Teknologi

Radware Ungkap ‘ZombieAgent’, Kerentanan Zero-Click di ChatGPT yang Mampu Ambil Alih Akun Diam-diam

Peneliti keamanan siber dari Radware menemukan sebuah kerentanan serius pada fitur terbaru OpenAI ChatGPT yang diberi nama ‘ZombieAgent’. Celah keamanan ini memungkinkan serangan prompt injection tanpa interaksi pengguna (zero-click) dan berpotensi mengakibatkan pengambilalihan akun secara senyap serta eksfiltrasi data.

Kerentanan ‘ZombieAgent’ terungkap setelah OpenAI merilis fitur ‘apps’ (sebelumnya ‘Connectors’) dari fase beta ke ketersediaan umum pada Desember 2025. Fitur ini dirancang untuk meningkatkan konteks respons ChatGPT dengan memungkinkannya terhubung ke berbagai layanan eksternal, seperti kalender, penyimpanan cloud, dan akun email.

Klik mureks.co.id untuk tahu artikel menarik lainnya!

Bagaimana ‘ZombieAgent’ Bekerja?

Menurut Radware, celah ini memanfaatkan kemampuan ChatGPT untuk membaca email masuk saat terhubung dengan layanan seperti Gmail.
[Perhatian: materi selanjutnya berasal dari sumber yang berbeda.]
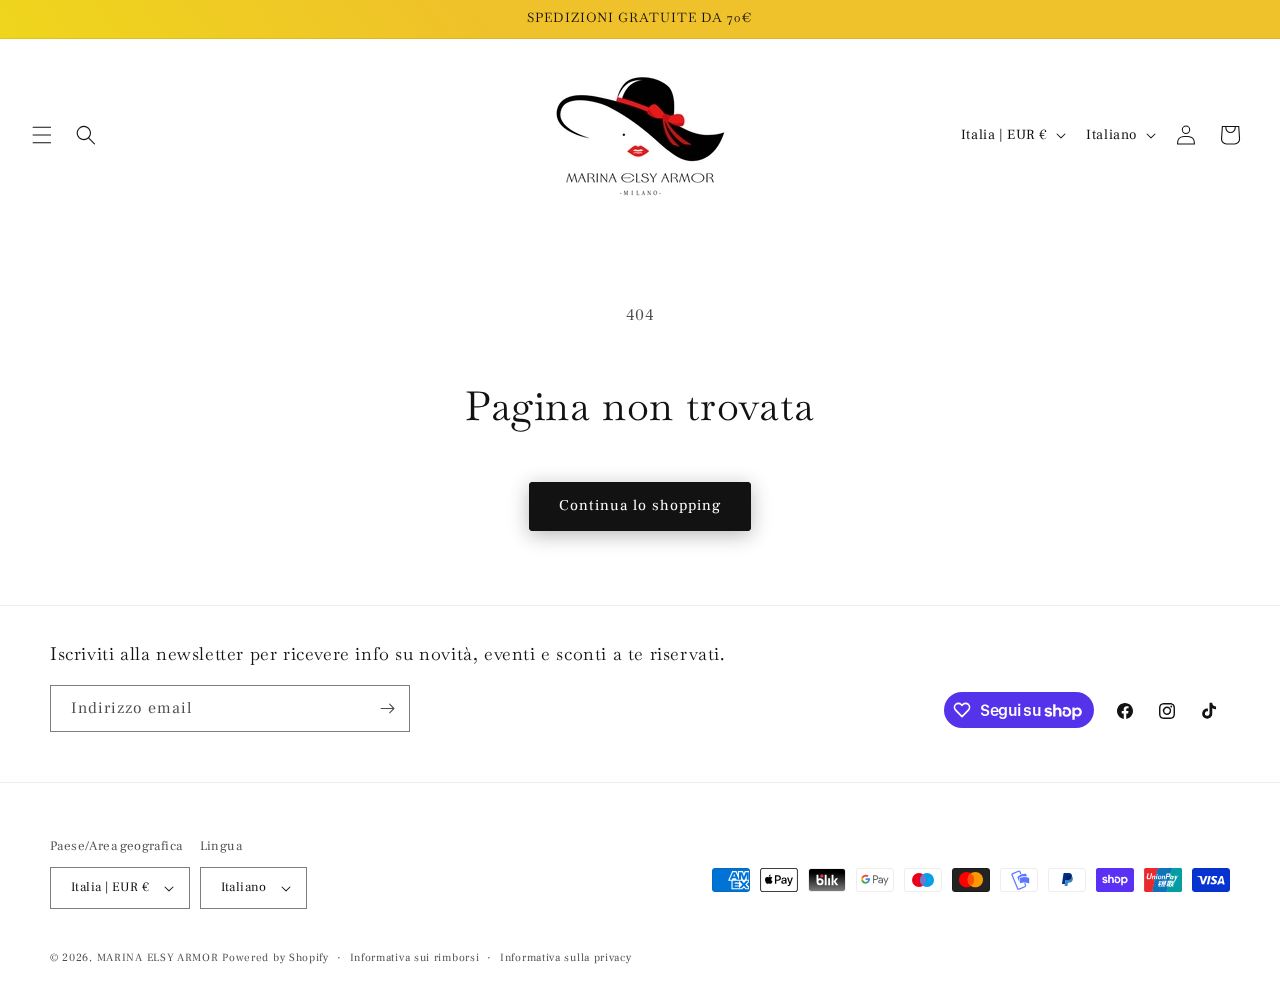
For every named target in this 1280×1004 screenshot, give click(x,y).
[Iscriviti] (387, 708)
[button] (42, 135)
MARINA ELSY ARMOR (158, 957)
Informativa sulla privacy (566, 957)
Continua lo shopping (640, 505)
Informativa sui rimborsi (415, 957)
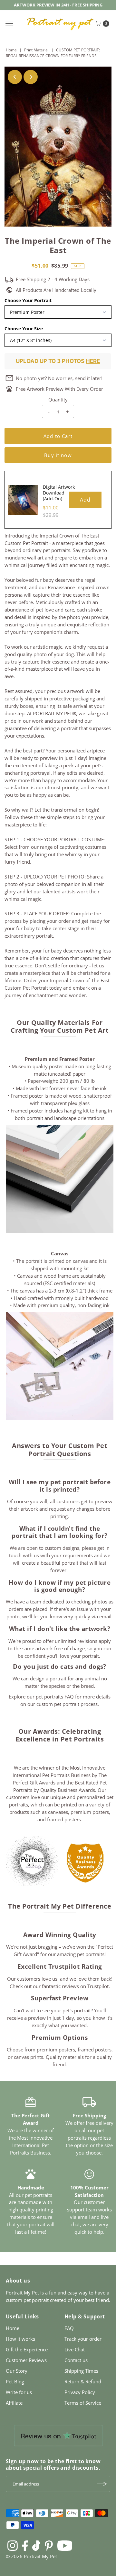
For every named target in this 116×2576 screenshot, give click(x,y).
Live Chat (74, 2349)
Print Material (36, 50)
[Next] (31, 77)
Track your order (83, 2339)
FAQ (69, 2328)
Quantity (58, 399)
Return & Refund (82, 2381)
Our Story (16, 2371)
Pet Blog (15, 2381)
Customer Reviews (26, 2360)
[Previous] (15, 77)
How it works (20, 2339)
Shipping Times (81, 2371)
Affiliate (14, 2403)
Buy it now (58, 455)
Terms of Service (82, 2403)
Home (11, 50)
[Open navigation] (10, 24)
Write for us (19, 2392)
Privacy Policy (79, 2392)
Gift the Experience (27, 2349)
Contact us (76, 2360)
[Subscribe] (102, 2484)
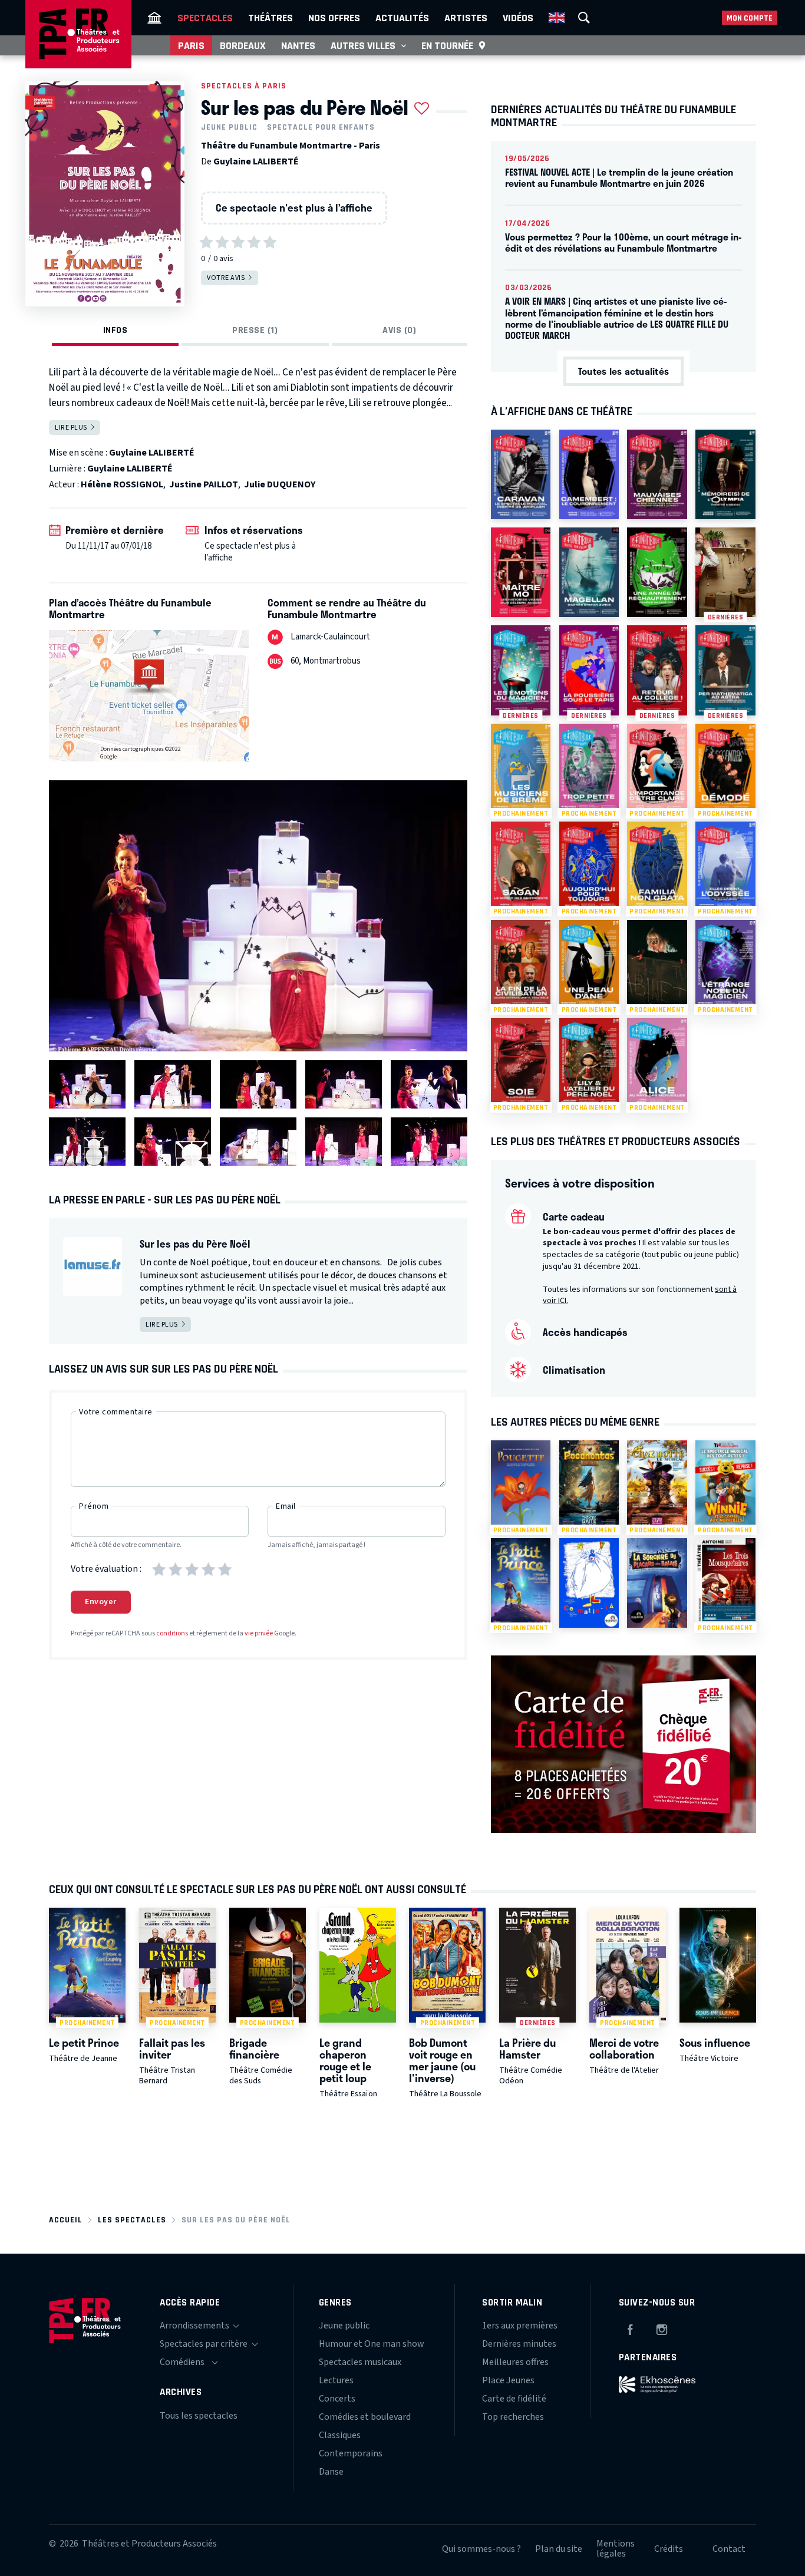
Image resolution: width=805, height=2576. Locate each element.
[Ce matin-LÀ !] (589, 1583)
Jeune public (229, 127)
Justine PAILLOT (203, 484)
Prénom (93, 1506)
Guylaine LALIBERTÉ (256, 161)
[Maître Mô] (520, 572)
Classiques (340, 2435)
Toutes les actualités (623, 371)
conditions (172, 1633)
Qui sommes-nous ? (481, 2548)
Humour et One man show (371, 2343)
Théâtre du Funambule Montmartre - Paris (290, 145)
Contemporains (350, 2453)
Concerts (337, 2398)
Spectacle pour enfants (321, 127)
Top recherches (513, 2416)
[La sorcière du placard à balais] (657, 1583)
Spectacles (205, 18)
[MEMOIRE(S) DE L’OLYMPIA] (725, 474)
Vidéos (518, 18)
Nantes (298, 45)
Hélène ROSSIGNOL (122, 484)
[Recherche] (584, 17)
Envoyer (101, 1602)
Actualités (402, 18)
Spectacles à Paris (243, 85)
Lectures (336, 2380)
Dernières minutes (519, 2343)
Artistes (465, 18)
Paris (191, 45)
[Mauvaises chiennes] (657, 474)
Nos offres (334, 18)
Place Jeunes (508, 2380)
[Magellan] (589, 572)
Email (286, 1506)
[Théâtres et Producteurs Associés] (154, 17)
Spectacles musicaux (360, 2362)
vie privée (259, 1633)
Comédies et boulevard (365, 2416)
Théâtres (270, 18)
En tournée (447, 45)
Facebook (630, 2328)
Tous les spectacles (198, 2415)
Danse (331, 2471)
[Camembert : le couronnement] (589, 474)
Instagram (662, 2328)
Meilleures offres (515, 2362)
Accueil (66, 2219)
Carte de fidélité (514, 2398)
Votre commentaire (116, 1412)
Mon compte (750, 18)
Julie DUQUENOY (279, 484)
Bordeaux (243, 45)
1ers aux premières (519, 2325)
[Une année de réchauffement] (657, 572)
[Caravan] (520, 474)
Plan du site (558, 2548)
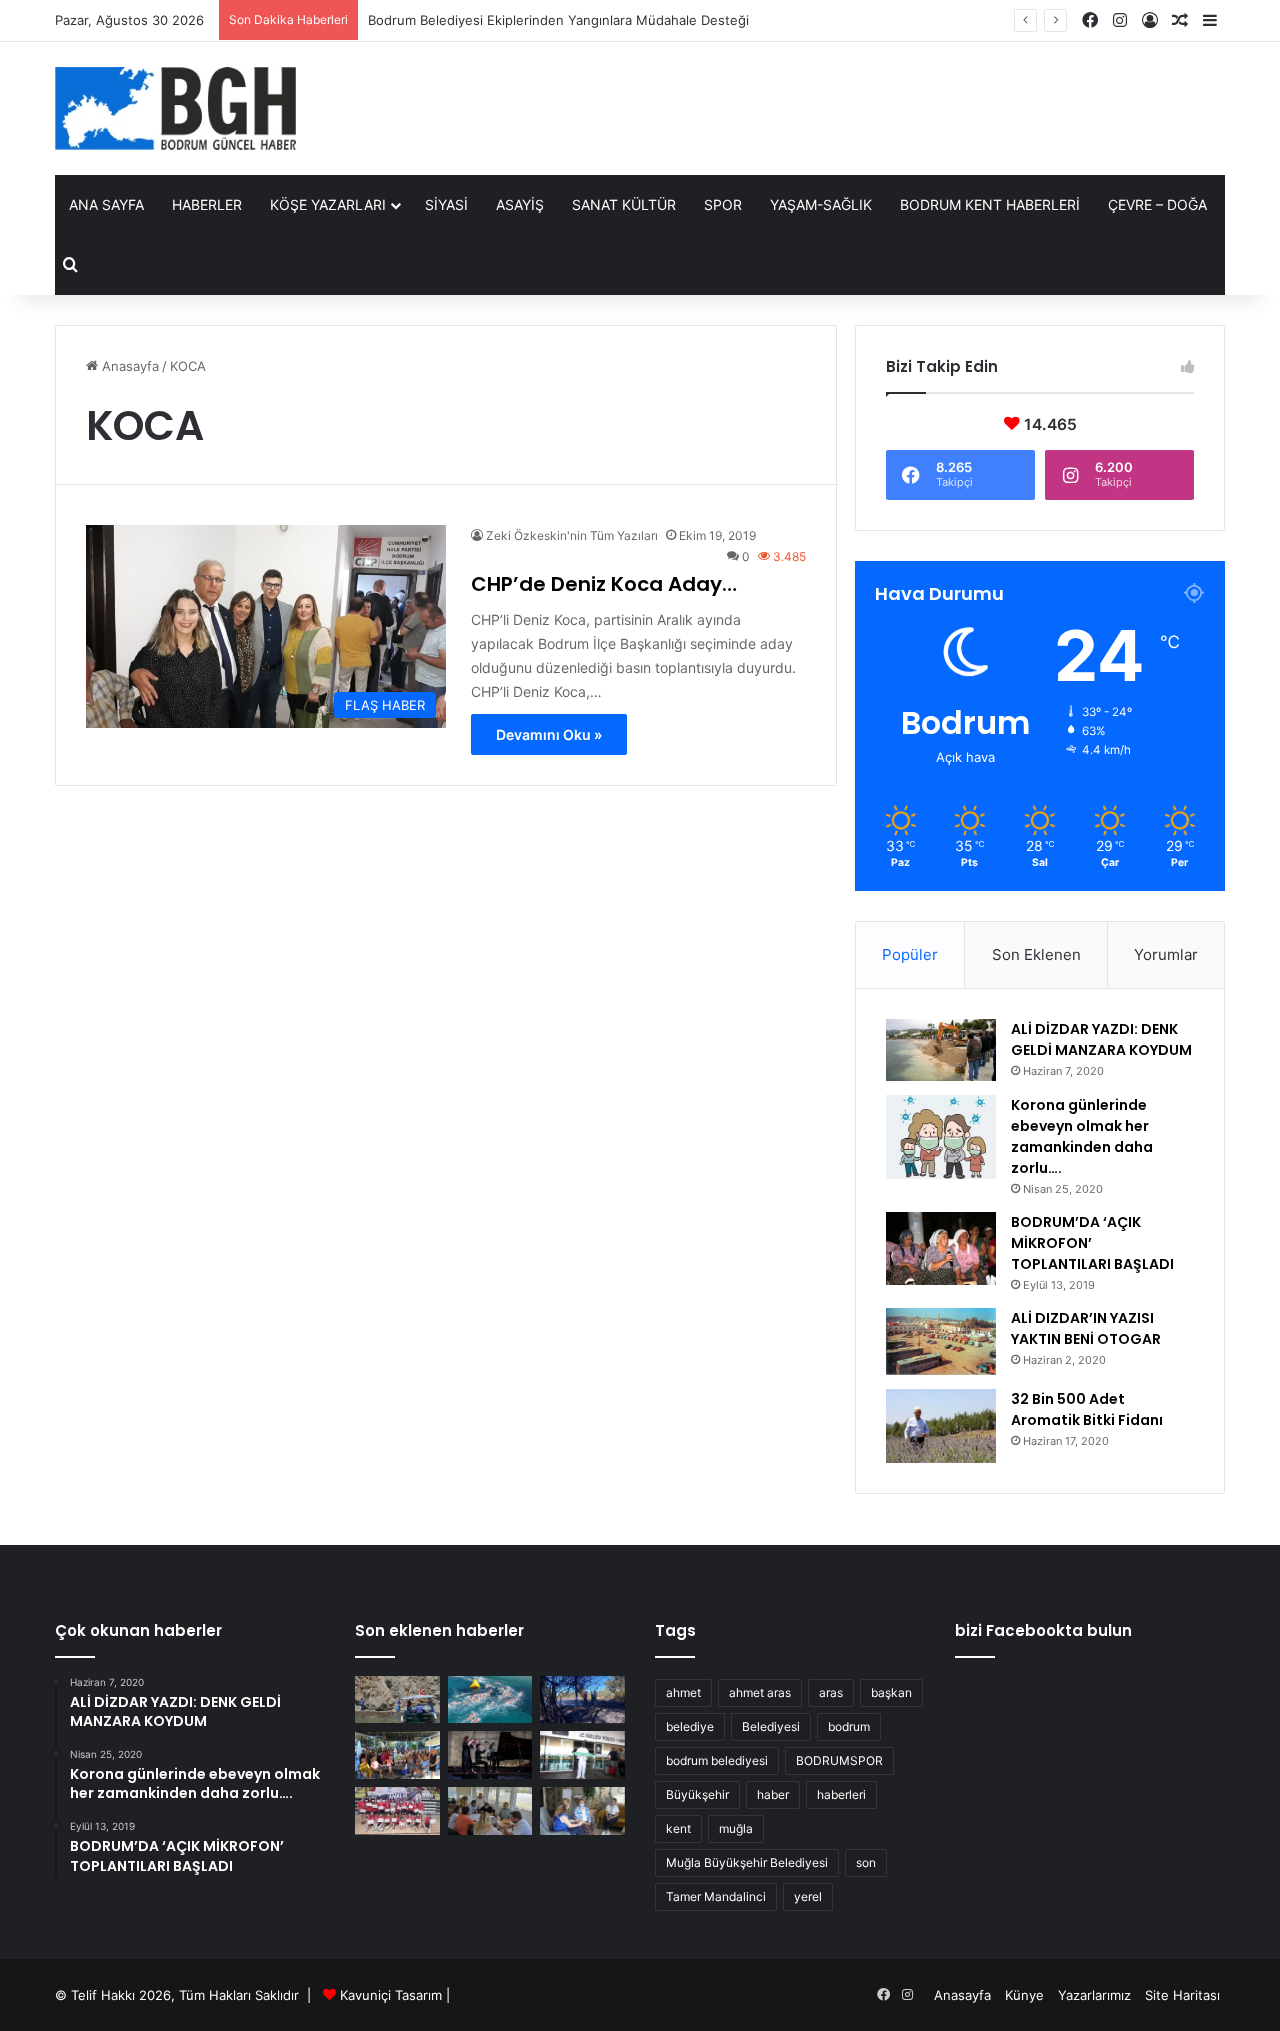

Sebuah email dapat disisipi perintah berbahaya yang tersembunyi, misalnya dengan menggunakan warna font putih pada latar belakang putih atau ukuran font nol, sehingga tidak terlihat oleh mata manusia namun tetap dapat dibaca oleh mesin AI.

Jika pengguna meminta ChatGPT untuk membaca email yang mengandung perintah tersembunyi tersebut, alat AI ini dapat mengeksekusi perintah jahat tanpa persetujuan atau interaksi dari pengguna. Perintah ini bisa beragam, mulai dari mengeksfiltrasi data sensitif ke server pihak ketiga hingga menggunakan kotak masuk korban untuk menyebarkan serangan lebih lanjut secara worm-like.

Tim redaksi Mureks mencatat, kerentanan serupa juga pernah ditemukan pada alat GenAI lain seperti Gemini, menunjukkan pola ancaman yang berkembang di ekosistem kecerdasan buatan.

Empat Metode Penyalahgunaan

Radware mengidentifikasi empat metode utama penyalahgunaan ‘ZombieAgent’:

  • Serangan Zero-Click Server-Side: Perintah berbahaya sudah ada dalam email, dan ChatGPT mengeksfiltrasi data bahkan sebelum pengguna melihat konten email tersebut.
  • Serangan One-Click Server-Side: Perintah berbahaya disisipkan dalam sebuah file yang harus diunggah terlebih dahulu oleh pengguna.
  • Mendapatkan Persistensi: Perintah berbahaya dirancang untuk disimpan dalam memori ChatGPT, memungkinkan akses berkelanjutan.
  • Propagasi: Perintah berbahaya digunakan untuk menyebarkan serangan lebih lanjut, mirip dengan cara kerja worm.

OpenAI telah merespons temuan ini dengan merilis perbaikan pada 16 Desember, namun tidak merinci secara spesifik bagaimana kerentanan tersebut ditangani. Insiden ini menggarisbawahi pentingnya kewaspadaan terhadap keamanan siber seiring dengan semakin terintegrasinya teknologi AI dalam kehidupan sehari-hari.